The wage adjustments are depicted in the diagram below:

lester pwm tcc

(Image: TCC)

With regard to the topic on wage increment, Tony Chooi, President of Environmental Management Association of Singapore (EMAS), part of the TCC, responded to a media question on whether the updated PWM will cause service providers to bear the burden of labour costs, and how employers should approach the subject.

For the unacquainted, previous PWM updates about wages in 2016 and 2018, cleaners were slated to receive:

  • A specified dollar quantum increment from 1 July 2017 to 30 June 2019;
  • An annual increment of 3% to the PWM baseline wages for all job roles from 1 July 2020 to 30 June 2023; and
  • A mandatory two-week PWM bonus to all eligible resident cleaners from January 2020 onwards.
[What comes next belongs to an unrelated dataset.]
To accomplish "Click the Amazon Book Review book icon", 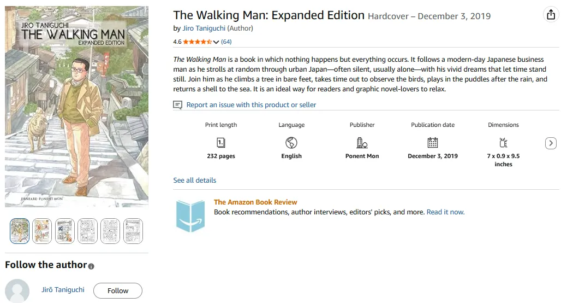I will pyautogui.click(x=190, y=216).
To this, Chooi replied: “The salary increment will, of course, increase the cost burden on cleaning companies. This is why we're asking for a two-year runway to 2023, before these salaries kick in.

“So that,” he continued, “we have time to price our future tenders correctly. And if the contracts are long-term, stretching beyond 2023, we then have time to negotiate with service buyers to see how we can reach a mutually-agreeable solution to front the salary increase.”

Thus, he reiterated that this six-year schedule will “allow greater certainty and transparency during bidding and awarding of contracts” between service providers and service buyers.

As providers, employers can then, for instance, make use of lead time to better determine contract pricing when bidding for new contracts. And buyers, on the other hand, can use it to plan their budget, and move towards outcome-based contracts, instead of conventional headcount contracts, to optimise the deployment of manpower.

The TCC, in the media briefing, also noted on the potential impacts of wage adjustments to both buyers and providers, and chimed in.

Phyllis Lim, Deputy Director of NTUC's U Care Centre, which supports low-wage workers, shared how the team had called upon the Government to consider providing two forms of assistance to help the industry cope with the spike in labour costs:

  • A transitional wage assistance;
  • An adjustment to the Dependency Ratio Ceiling (DRC), a maximum permitted ratio of foreign workers to the total workforce a company in a stipulated sector is allowed to hire.

Zainal Sapari, NTUC Assistant Director-General and Chairman of the TCC, said, “The proposed PWM Wage Ladder comes after extensive consultations with industry stakeholders.”

“Despite the economic uncertainty and due to the nature of the cleaning business, we felt that it is important to provide a clear and transparent six-year schedule of increase as it provides greater certainty to service providers and service buyers to price and award the cleaning contracts that would be fair to all stakeholders, including our cleaners.”

Further, he urged essential service workers in the cleaning industry to continue to upskill themselves as the industry adopts more technology and jobs are redesigned.

The TCC will convene again in 2025 to review the wage schedule.